Before shipping goods, many firms will work on payment against a ‘Letter of Credit’. Or in other words, goods paid for when arrived. If goods are damaged on arrival then funds will not be released.

Packaging is vital as there will be many “third parties” handling each consignment, therefore too many firms will do their best at avoiding being the company responsible for any damage. “Passing the buck” is a phrase we use a lot in the exporting business.

Make sure you spend time securing labelling correctly. If in doubt, ask the customer to check the ‘Shipping label‘ as translation can often be wrong, even in something as little as an address label.

Do not ship with the cheapest company. We recommend only using a reputable Shipper. If possible use a firm you have used previously, because in the long run the lost or damage costs could out way the hassle of the claim. More importantly you may upset a now disappointed customer who may never order again with you again.

A good Shipping Agent will also advise on the documentation needed for each individual foreign country. Please note also that ‘Certificates of Origin’ are a necessity in some foreign countries and goods will be held in local customs if not accompanied with one of those. .

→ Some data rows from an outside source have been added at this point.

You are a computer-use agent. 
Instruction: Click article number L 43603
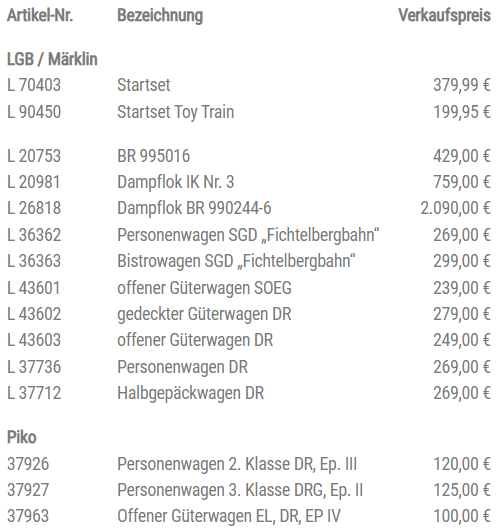[34, 340]
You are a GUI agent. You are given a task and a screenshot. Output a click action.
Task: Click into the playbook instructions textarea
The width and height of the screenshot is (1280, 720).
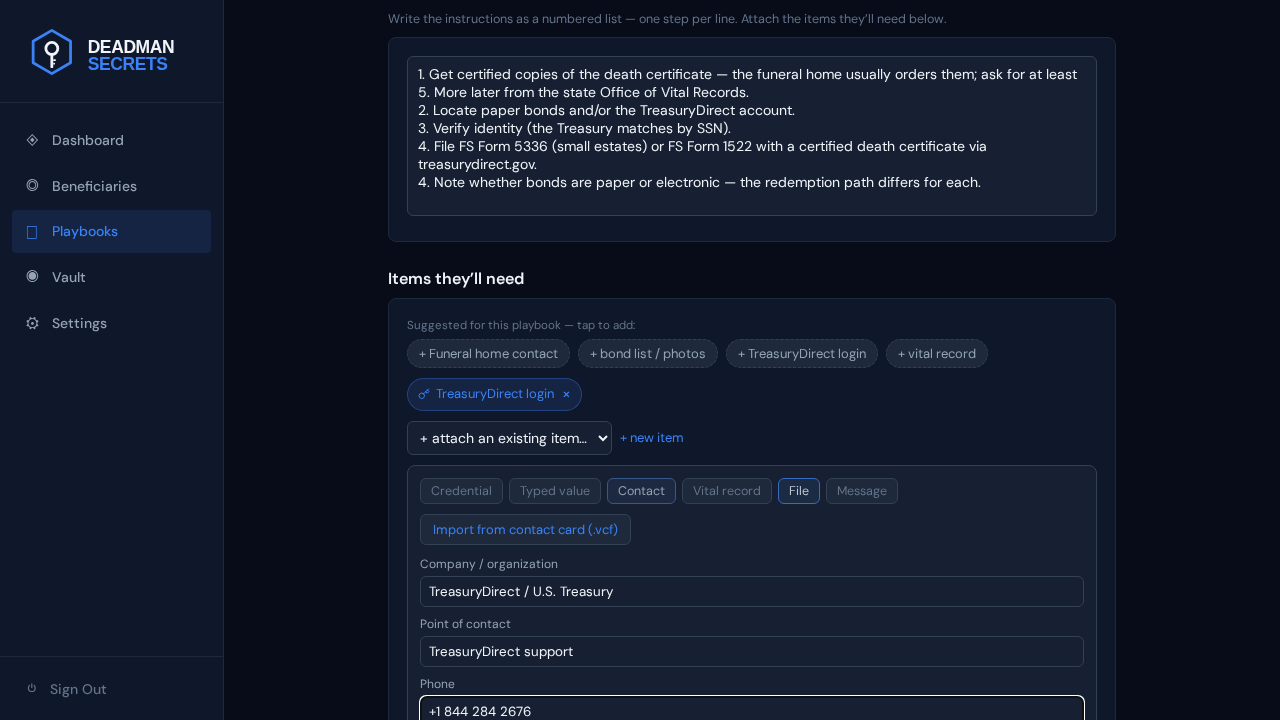752,136
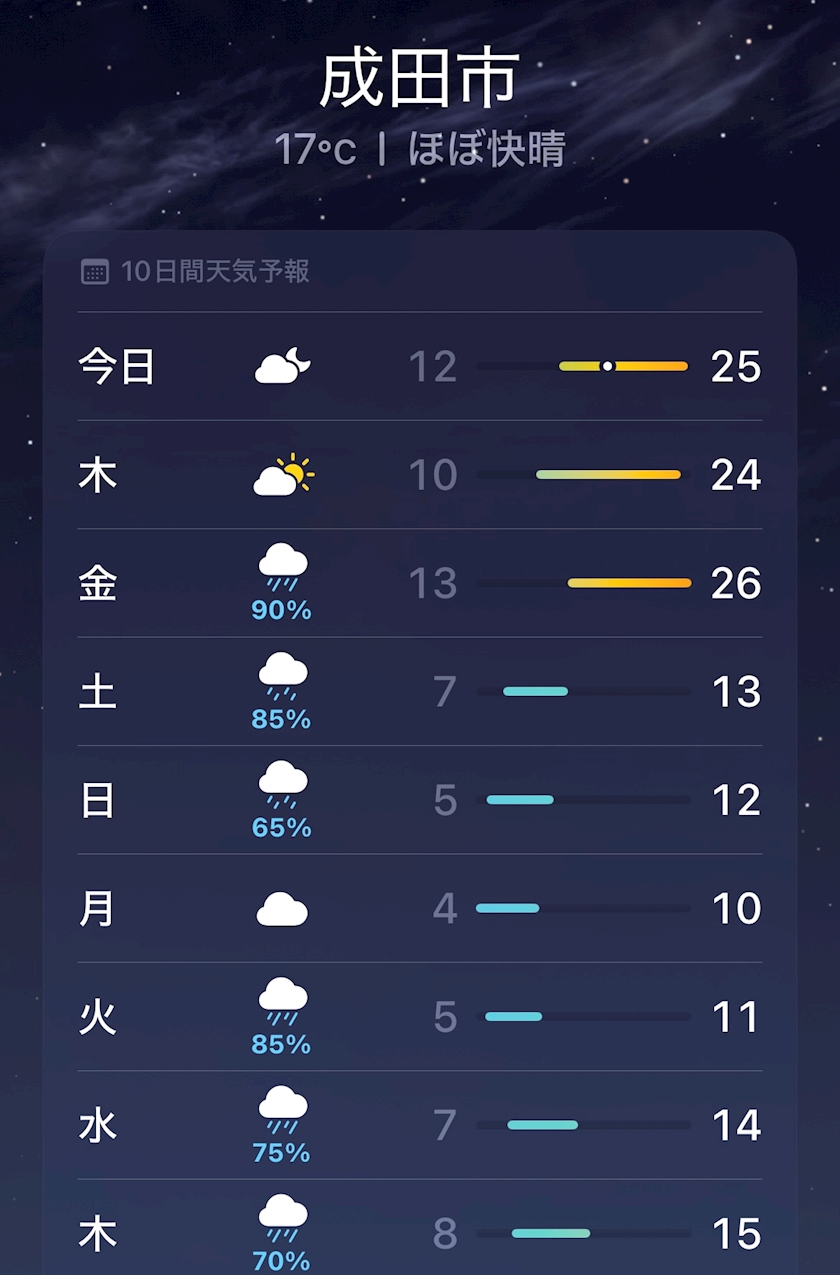
Task: Tap the partly sunny icon for 木
Action: point(283,475)
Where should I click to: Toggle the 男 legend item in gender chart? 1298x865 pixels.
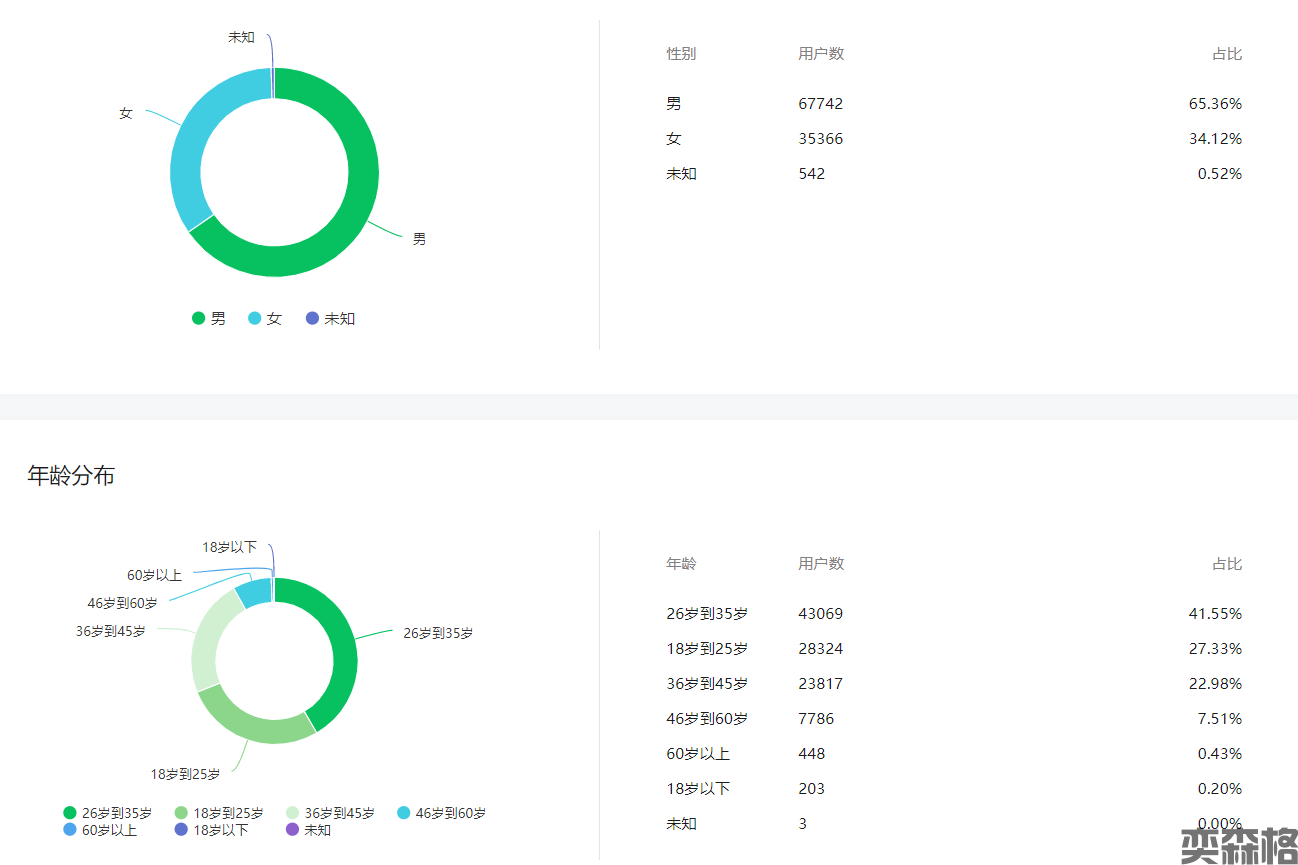tap(209, 319)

Ensure you keep a copy of each document, and always save in your own file an original Bill of Lading. These are costly to reproduce and certain countries still require a hard copy. We have just had documents signed for in Kenya that immediately went missing. Luckily we have managed to issue out the three originals copies we held on file.

Finally, air freight by nature of speed is the better way to send smaller items. Less handling means less risks. Also any loss or damage can be reported within days of shipping, and not months.